── Provided records
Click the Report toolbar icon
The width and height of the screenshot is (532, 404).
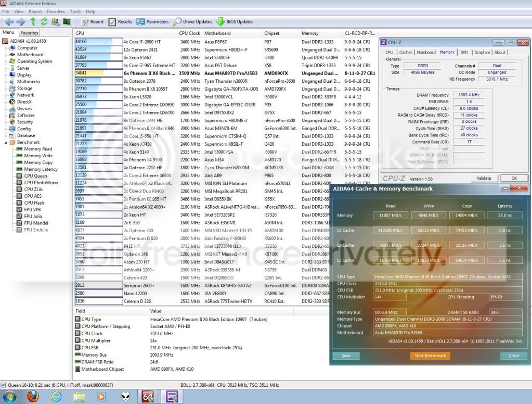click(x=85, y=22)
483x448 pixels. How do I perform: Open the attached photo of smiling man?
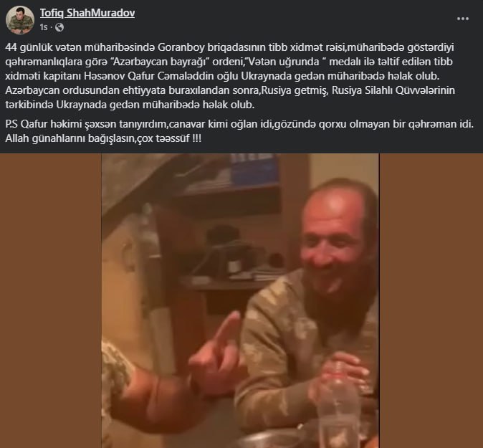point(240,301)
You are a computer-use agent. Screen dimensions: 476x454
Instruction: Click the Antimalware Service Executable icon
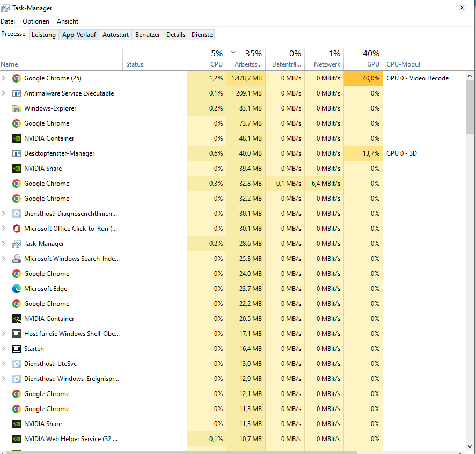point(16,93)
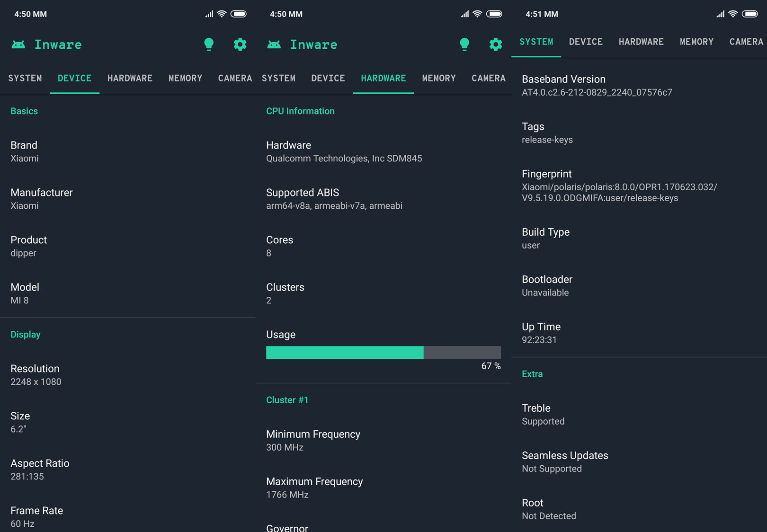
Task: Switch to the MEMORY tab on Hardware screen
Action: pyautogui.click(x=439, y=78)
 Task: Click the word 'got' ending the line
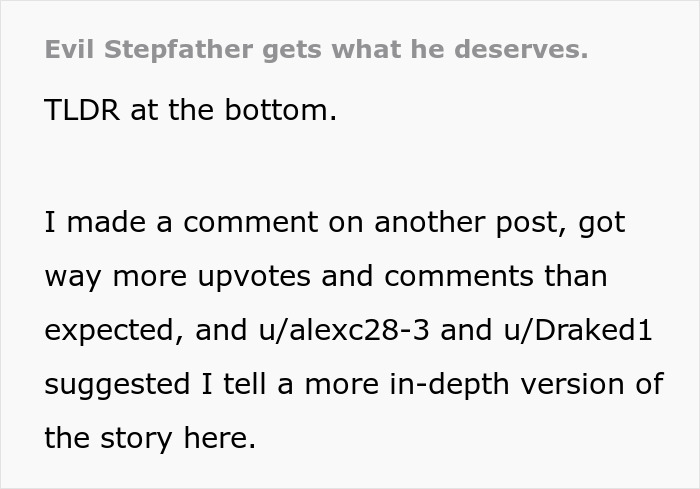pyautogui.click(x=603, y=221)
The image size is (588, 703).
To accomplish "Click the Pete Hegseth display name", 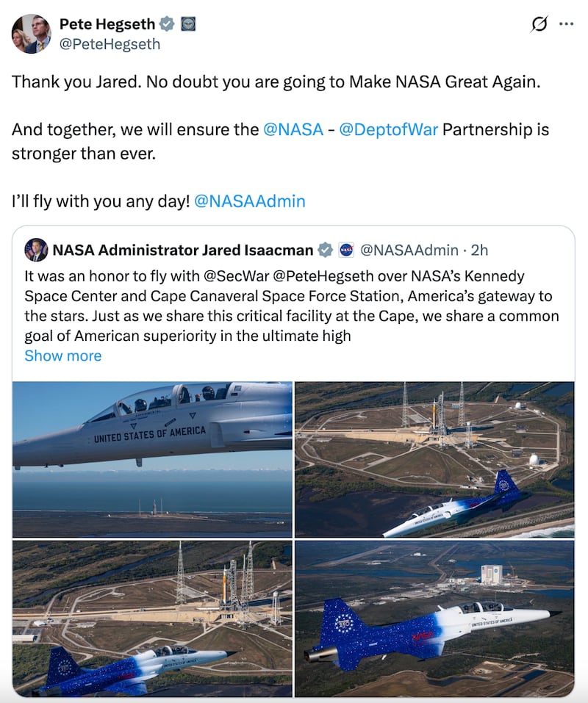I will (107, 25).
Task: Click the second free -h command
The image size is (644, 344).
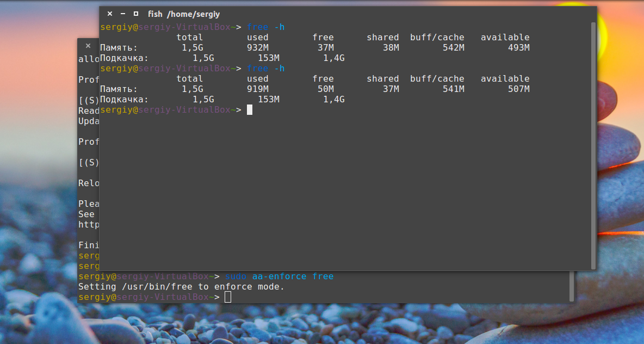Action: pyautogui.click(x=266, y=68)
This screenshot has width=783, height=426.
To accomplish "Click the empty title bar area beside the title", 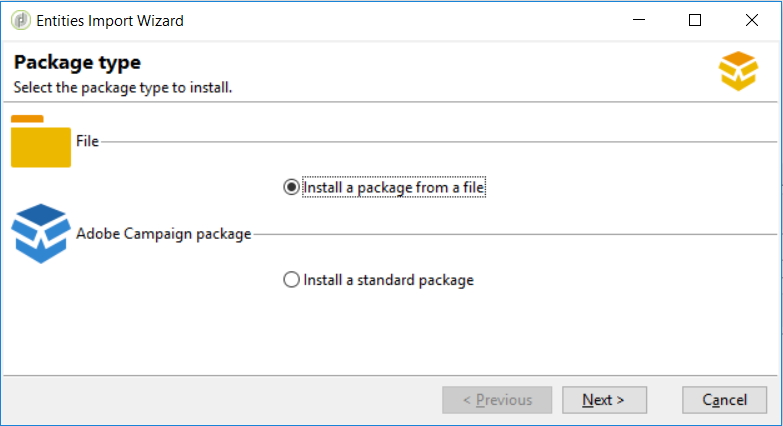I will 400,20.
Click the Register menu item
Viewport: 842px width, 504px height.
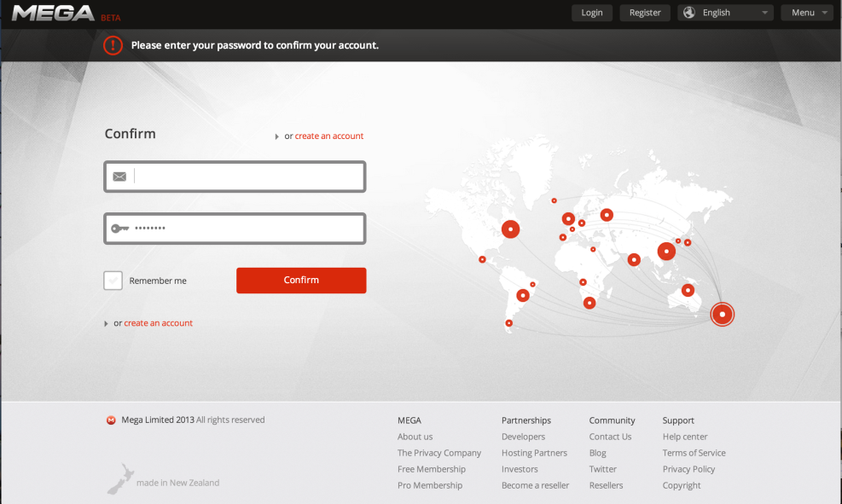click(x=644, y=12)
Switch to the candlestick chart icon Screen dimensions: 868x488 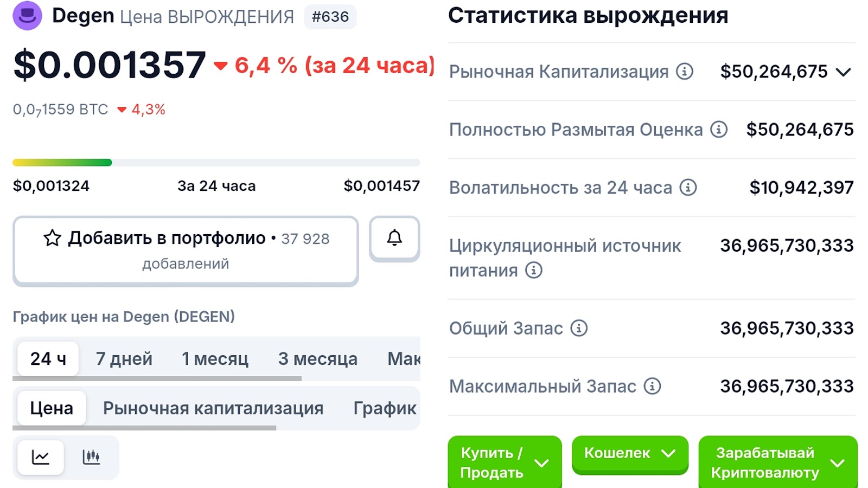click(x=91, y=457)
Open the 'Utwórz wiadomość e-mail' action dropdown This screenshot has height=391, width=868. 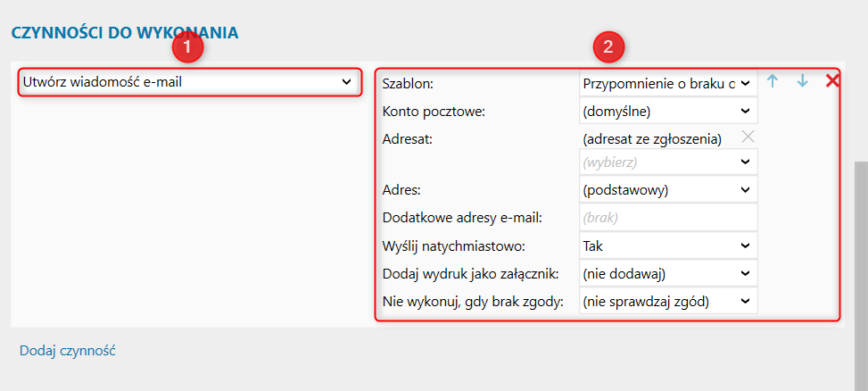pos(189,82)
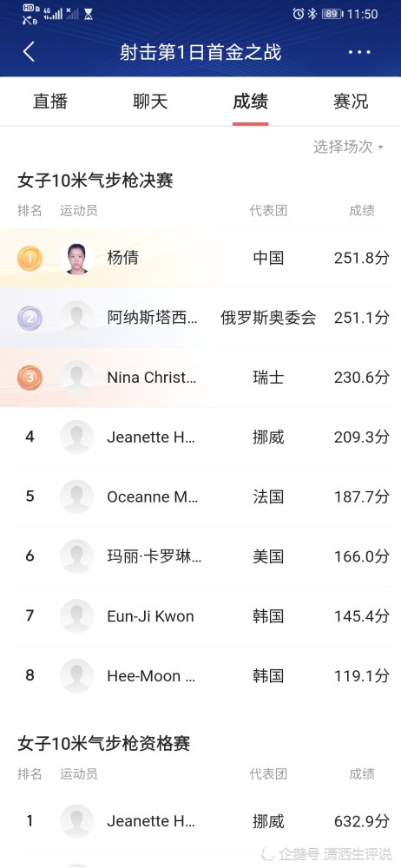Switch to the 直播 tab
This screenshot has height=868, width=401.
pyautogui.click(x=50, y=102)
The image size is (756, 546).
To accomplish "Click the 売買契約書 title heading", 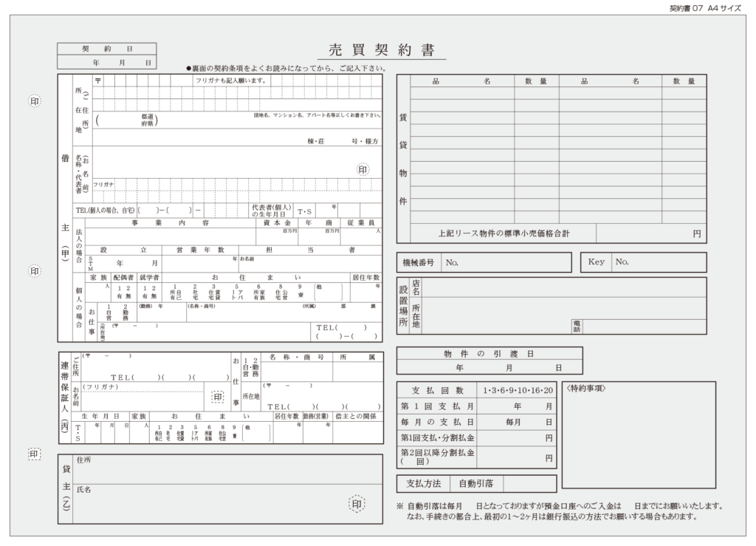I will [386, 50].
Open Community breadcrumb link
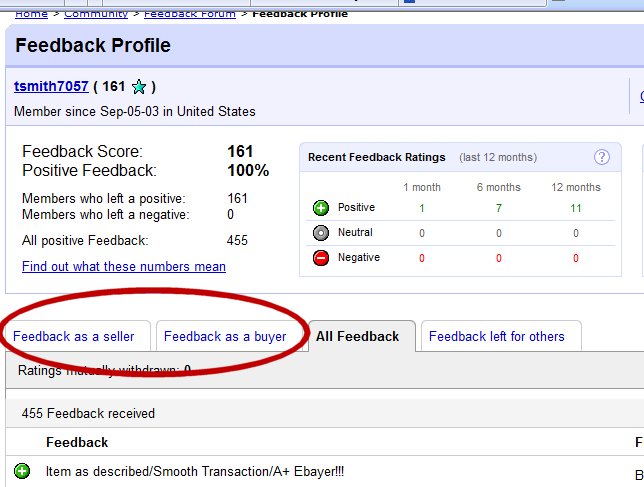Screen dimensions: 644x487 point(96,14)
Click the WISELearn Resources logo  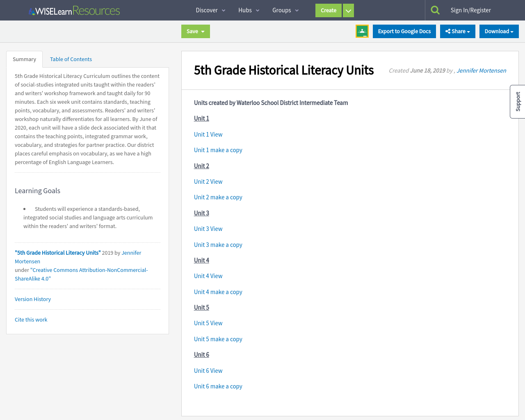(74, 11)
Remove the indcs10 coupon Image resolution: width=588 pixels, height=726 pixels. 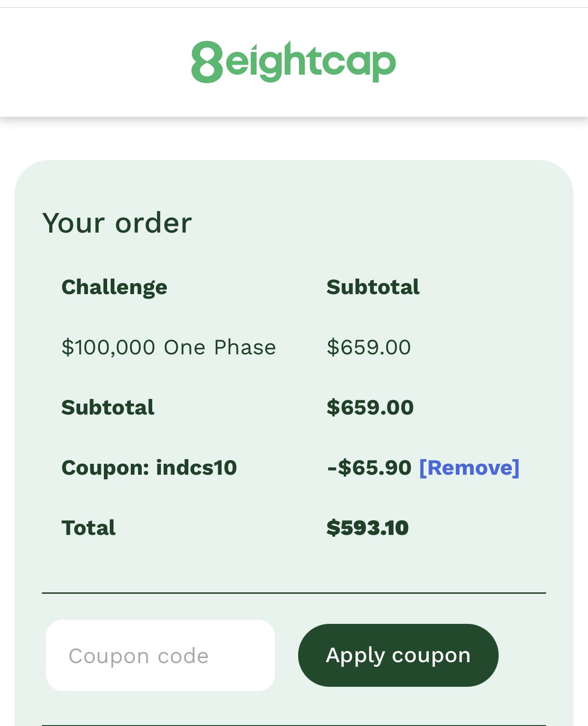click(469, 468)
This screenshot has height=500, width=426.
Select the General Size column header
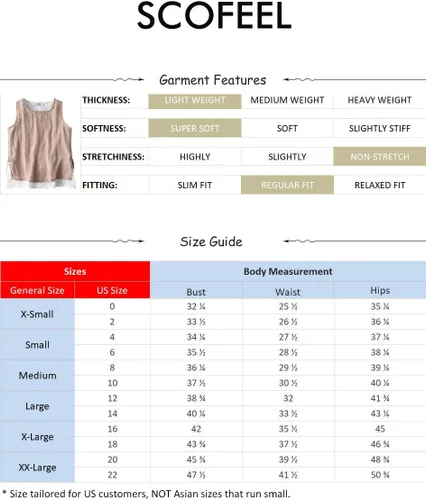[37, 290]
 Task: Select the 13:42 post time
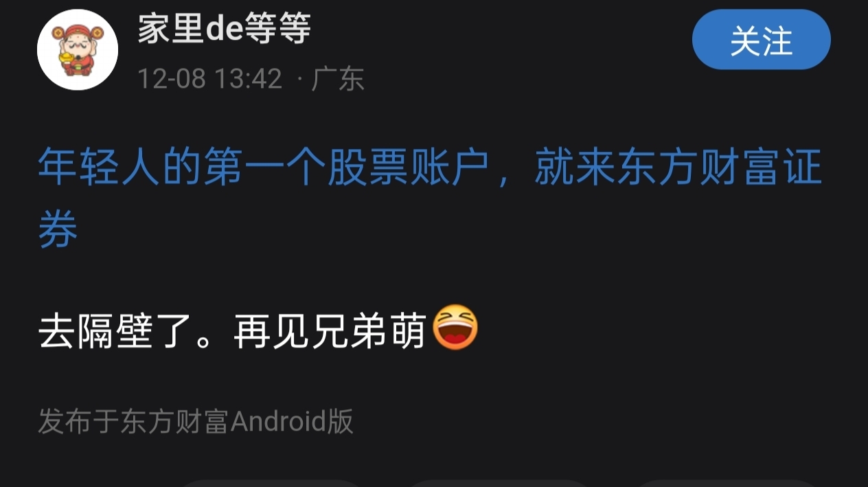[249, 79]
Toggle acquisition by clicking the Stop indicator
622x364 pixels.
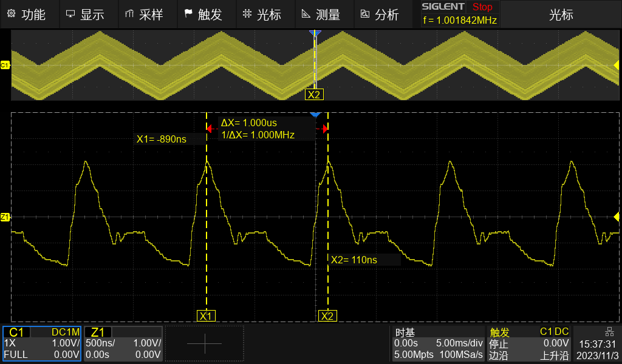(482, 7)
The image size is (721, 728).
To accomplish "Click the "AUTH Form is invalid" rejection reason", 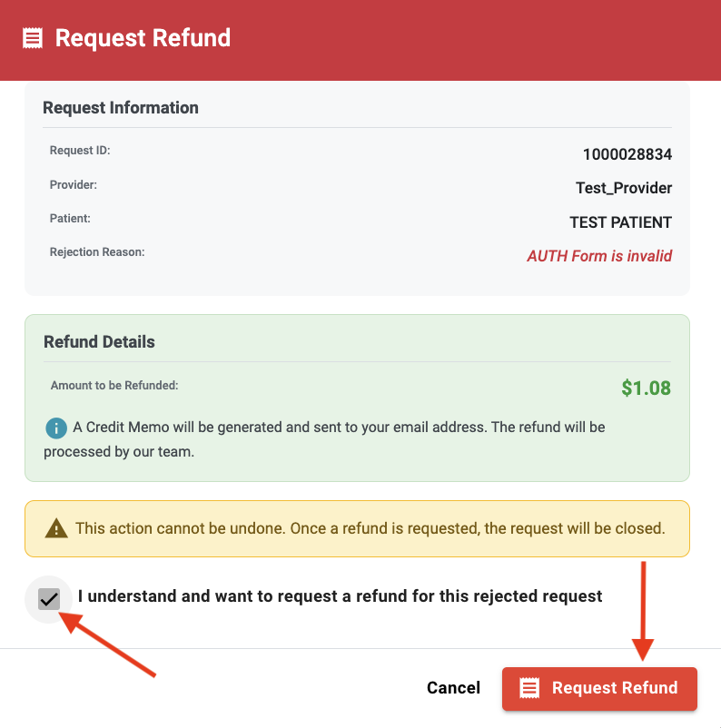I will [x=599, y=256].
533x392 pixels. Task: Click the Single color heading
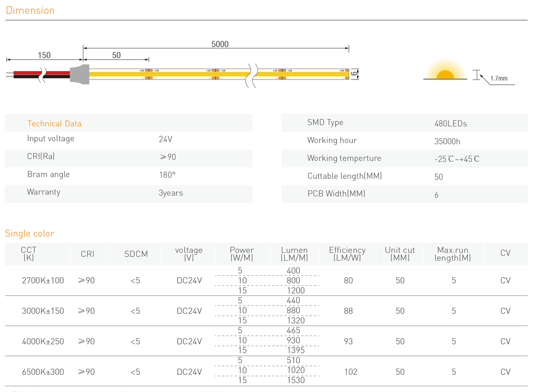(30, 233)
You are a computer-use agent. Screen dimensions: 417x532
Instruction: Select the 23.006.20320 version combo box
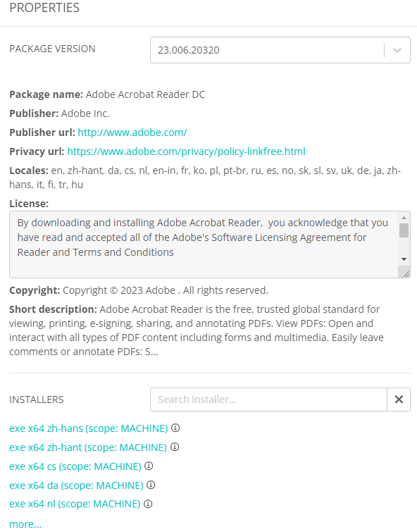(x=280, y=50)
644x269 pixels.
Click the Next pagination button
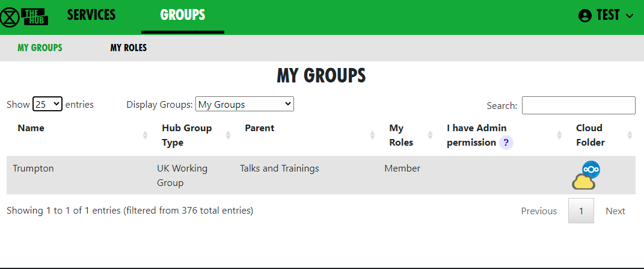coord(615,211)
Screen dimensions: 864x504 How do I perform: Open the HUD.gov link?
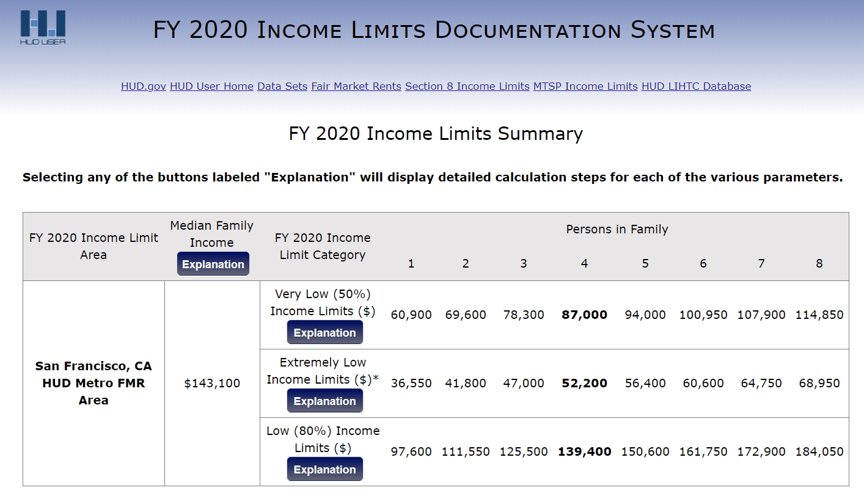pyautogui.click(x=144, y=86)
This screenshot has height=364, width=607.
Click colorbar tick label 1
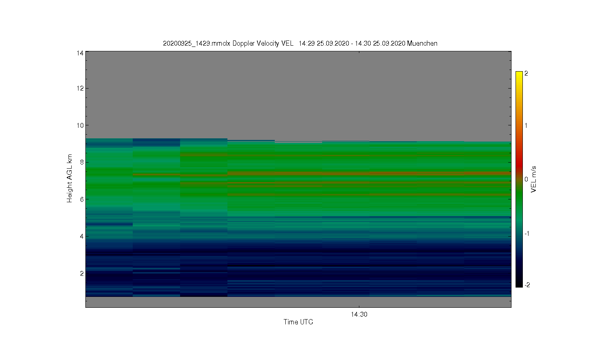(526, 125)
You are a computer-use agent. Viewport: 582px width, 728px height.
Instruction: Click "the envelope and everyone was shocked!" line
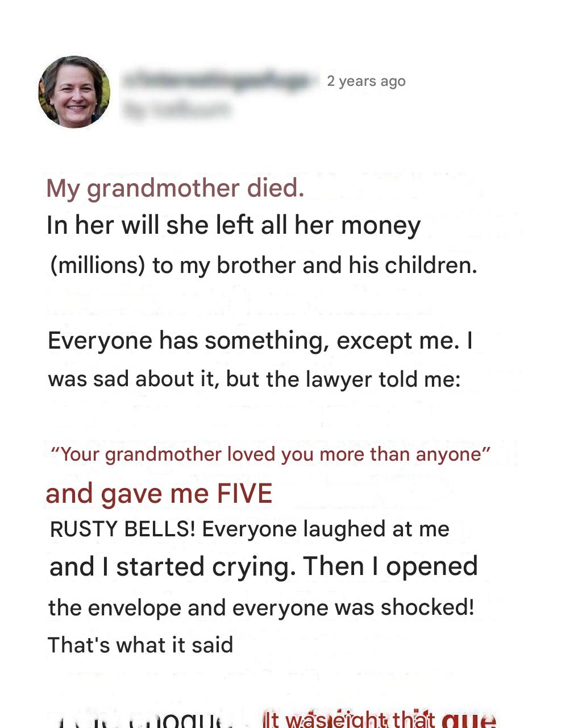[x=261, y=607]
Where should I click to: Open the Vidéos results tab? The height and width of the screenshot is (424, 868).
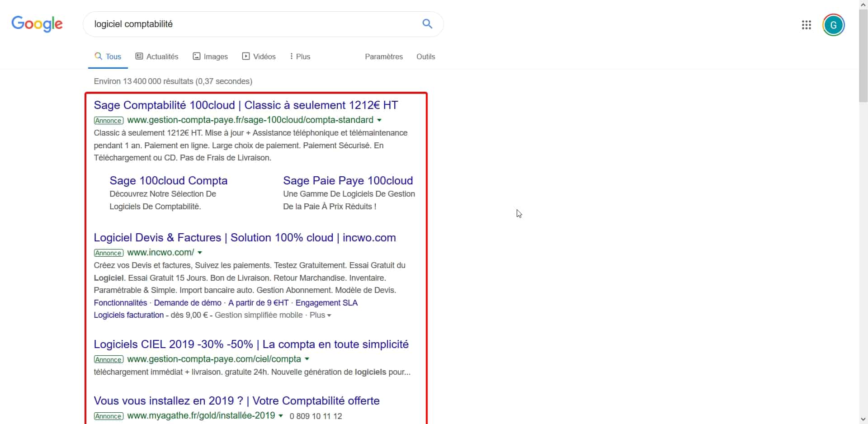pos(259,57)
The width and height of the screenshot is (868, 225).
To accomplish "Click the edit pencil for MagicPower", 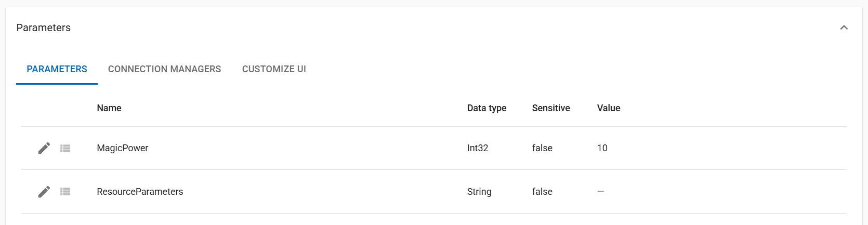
────
What the exercise asks
What must be output is the exact run of lines from the one holding "Click colorbar tick label 1" through the end of the entries above, both ends included, minus the pictures.

Solved problem
Click colorbar tick label 1
(526, 125)
You are a computer-use agent. Viewport: 582px width, 728px height.
Instruction: Click "the envelope and everyone was shocked!" line
[x=261, y=607]
Where should I click to: Open the Vidéos results tab? The height and width of the screenshot is (424, 868).
pos(259,57)
The width and height of the screenshot is (868, 225).
To accomplish "Click the edit pencil for MagicPower", 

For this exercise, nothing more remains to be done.